My best suggestion is to find someone who trained at the Cleveland Clinic for their colorectal surgery fellowship, although that’s not foolproof—I had one of those when I moved away from NOLA, and he was a dud as well. But perhaps the biggest name in the field, Dr. Feza Remzi, trained people at Cleveland Clinic for years. He’s at NYU Langone now and was the one who had to clean up the mess in my pelvis from what they did in NOLA. (I learned my lesson and decided I’d go anywhere I had to for the best care, after the debacle in NOLA.)
I did have a GI doc I liked a lot in NOLA. Daniel Raines at Ochsner Kenner. He was LSU faculty at the time, I believe, and my boss recommended him to me, saw him for other stuff. I liked Dr. Raines a lot, though he was the one who sent me to Mayfield. (I personally think you can’t know everything about whom you refer patients to, but you do your best. I told him how things went with Mayfield, so I hope he doesn’t send people there anymore.) For his part, he diagnosed me appropriately, took good care of me himself, and was good about personally checking in to make sure I was okay. He wasn’t so wedded to any one course of treatment that he’d stick to it stubbornly, either. He realized I didn’t go into remission on prednisone, so he stopped it after three months, didn’t want me to be on it too long. Same w Remicade, when it didn’t make any difference after two rounds. He is very practical and thinks about logistics, too; I would go to him again if I moved back there.
As for accidents, it depends on what kind you’re having, as to their source. If it’s because your food doesn’t have enough fiber in it, and you have runny stools, they can happen even without pouchitis. J-pouchers very commonly have frequent leaks of liquid stool because the anal sphincters are not as competent after the surgery. Sneezing, nighttime, even just sitting around, and we can’t stop them. But if it’s solids you’re losing control over, definitely see someone. GI to start with; they can do a workup and see if you have pouchitis or if it’s a sphincter problem.
I found that eating whatever I wanted (even w meds) created more problems than it was worth in my case, so I started balancing soluble fiber with the rest of my food, and it helped decrease the number of accidents/improve control. As Scott said above, loperamide can only take you so far. It slows down intestinal peristalsis, and that’s how it ‘thickens’ stool—by giving you more time to absorb the liquid. But it isn’t foolproof. I can’t eat thin soups in large quantities now—they stream right out, despite the meds. But if I have less broth all at once, incorporate noodles and veggies and meat with it, it goes down a lot better. If you don’t have pouchitis, you may just need to figure out some dietary tweaks.

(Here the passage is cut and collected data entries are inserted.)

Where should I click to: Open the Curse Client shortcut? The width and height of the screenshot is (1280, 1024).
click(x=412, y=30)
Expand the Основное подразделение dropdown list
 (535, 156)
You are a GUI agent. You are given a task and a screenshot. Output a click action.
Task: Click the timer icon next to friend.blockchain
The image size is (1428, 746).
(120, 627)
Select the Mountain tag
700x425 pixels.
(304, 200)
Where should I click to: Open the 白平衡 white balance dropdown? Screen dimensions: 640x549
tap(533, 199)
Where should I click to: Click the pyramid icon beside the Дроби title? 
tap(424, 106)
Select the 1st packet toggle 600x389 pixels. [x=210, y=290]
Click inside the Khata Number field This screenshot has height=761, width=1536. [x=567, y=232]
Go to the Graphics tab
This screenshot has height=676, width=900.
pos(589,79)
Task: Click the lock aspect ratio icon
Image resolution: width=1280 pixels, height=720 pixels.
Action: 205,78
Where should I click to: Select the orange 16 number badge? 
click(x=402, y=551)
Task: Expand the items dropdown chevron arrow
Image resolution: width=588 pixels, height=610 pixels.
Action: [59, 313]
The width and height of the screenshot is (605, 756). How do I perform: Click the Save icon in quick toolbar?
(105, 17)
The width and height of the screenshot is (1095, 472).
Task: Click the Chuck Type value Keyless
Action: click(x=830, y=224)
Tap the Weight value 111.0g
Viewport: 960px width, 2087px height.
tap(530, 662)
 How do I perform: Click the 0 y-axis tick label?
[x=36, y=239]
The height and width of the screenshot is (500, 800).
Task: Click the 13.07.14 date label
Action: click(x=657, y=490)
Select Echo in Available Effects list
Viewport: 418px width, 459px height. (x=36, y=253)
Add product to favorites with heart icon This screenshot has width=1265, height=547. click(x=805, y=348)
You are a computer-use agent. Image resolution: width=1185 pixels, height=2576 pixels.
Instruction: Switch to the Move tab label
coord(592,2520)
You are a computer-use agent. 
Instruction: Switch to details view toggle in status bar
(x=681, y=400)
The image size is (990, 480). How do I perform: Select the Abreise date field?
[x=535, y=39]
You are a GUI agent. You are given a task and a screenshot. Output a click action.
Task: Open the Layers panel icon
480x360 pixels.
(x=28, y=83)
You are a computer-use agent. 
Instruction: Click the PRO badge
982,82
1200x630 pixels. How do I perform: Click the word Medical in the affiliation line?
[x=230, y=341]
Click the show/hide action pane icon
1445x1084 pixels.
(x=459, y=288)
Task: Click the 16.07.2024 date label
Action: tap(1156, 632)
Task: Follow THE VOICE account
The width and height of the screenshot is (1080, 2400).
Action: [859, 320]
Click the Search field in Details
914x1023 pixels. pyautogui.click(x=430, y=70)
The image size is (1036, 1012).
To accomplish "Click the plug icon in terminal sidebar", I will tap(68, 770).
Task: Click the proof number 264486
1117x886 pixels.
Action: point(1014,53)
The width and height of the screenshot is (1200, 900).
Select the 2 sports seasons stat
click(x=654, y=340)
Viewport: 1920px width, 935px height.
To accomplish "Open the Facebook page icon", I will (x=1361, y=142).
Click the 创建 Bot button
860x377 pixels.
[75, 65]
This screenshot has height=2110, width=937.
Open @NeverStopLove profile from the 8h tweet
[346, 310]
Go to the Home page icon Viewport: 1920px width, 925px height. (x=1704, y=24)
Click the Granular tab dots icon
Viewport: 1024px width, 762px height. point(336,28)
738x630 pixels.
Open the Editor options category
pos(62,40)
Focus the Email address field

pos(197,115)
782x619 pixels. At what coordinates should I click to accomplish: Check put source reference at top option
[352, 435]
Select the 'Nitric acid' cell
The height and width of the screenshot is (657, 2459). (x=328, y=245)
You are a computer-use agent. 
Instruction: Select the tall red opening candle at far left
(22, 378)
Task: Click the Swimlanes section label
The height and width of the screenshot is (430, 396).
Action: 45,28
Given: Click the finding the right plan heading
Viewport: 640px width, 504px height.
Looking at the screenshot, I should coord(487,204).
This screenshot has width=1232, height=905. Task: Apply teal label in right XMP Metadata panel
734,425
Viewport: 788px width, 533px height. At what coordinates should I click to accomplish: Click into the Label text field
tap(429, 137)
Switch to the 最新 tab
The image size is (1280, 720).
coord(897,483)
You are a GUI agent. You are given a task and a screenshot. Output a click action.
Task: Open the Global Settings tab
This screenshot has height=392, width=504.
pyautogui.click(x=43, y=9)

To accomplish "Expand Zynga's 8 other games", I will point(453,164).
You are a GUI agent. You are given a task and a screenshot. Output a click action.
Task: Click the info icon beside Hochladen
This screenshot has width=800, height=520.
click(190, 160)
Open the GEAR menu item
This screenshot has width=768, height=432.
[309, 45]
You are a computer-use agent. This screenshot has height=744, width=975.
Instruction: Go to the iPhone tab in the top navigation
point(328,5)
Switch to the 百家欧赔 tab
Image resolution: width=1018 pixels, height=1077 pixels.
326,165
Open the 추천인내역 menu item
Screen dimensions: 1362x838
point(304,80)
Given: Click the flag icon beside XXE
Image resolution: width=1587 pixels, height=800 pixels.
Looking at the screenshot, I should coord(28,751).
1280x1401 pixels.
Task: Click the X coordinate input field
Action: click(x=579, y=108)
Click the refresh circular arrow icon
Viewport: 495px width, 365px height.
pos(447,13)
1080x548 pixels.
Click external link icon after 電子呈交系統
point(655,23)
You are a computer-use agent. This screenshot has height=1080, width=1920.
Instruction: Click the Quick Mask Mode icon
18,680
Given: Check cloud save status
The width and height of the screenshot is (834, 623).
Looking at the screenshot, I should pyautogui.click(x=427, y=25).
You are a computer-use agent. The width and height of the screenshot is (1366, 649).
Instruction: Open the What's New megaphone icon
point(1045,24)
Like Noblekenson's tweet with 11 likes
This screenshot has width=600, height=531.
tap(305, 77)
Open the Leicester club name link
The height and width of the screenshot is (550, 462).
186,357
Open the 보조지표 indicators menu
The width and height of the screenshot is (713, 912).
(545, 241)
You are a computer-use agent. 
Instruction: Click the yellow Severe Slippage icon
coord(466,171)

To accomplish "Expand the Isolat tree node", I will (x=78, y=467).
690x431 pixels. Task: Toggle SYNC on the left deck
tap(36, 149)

I have a list of foods that are ‘helpful’ for myself—so I use those to help me be able to tolerate the ones that aren’t. Like, instead of eating just a couple of slices of pizza alone, I’ll have one smaller slice and a lot of salad or vegetable with soluble fiber, or else I’ll have runny stools that are harder to control. Some people use Metamucil or something like that as their go-to with every meal; I couldn’t make that work for myself, find it easier to use real food to control texture. Like, yogurt alone is a disaster. But add berries and granola made w whole grain oats, and that’s one of my best meals, the one I use the night before I have to try to go anywhere long distance in the car.
Best of luck to you in your doctor search—I’m biased that it’s really important to find a good one, because of my terrible experience in NOLA, and being a doc myself and finding that it certainly didn’t protect me from bad outcomes. But at the same time, it’s also terribly difficult to find good ones, because there’s no great way to figure out whom to trust, and the best you can do is crowdsource data, like you’re trying to.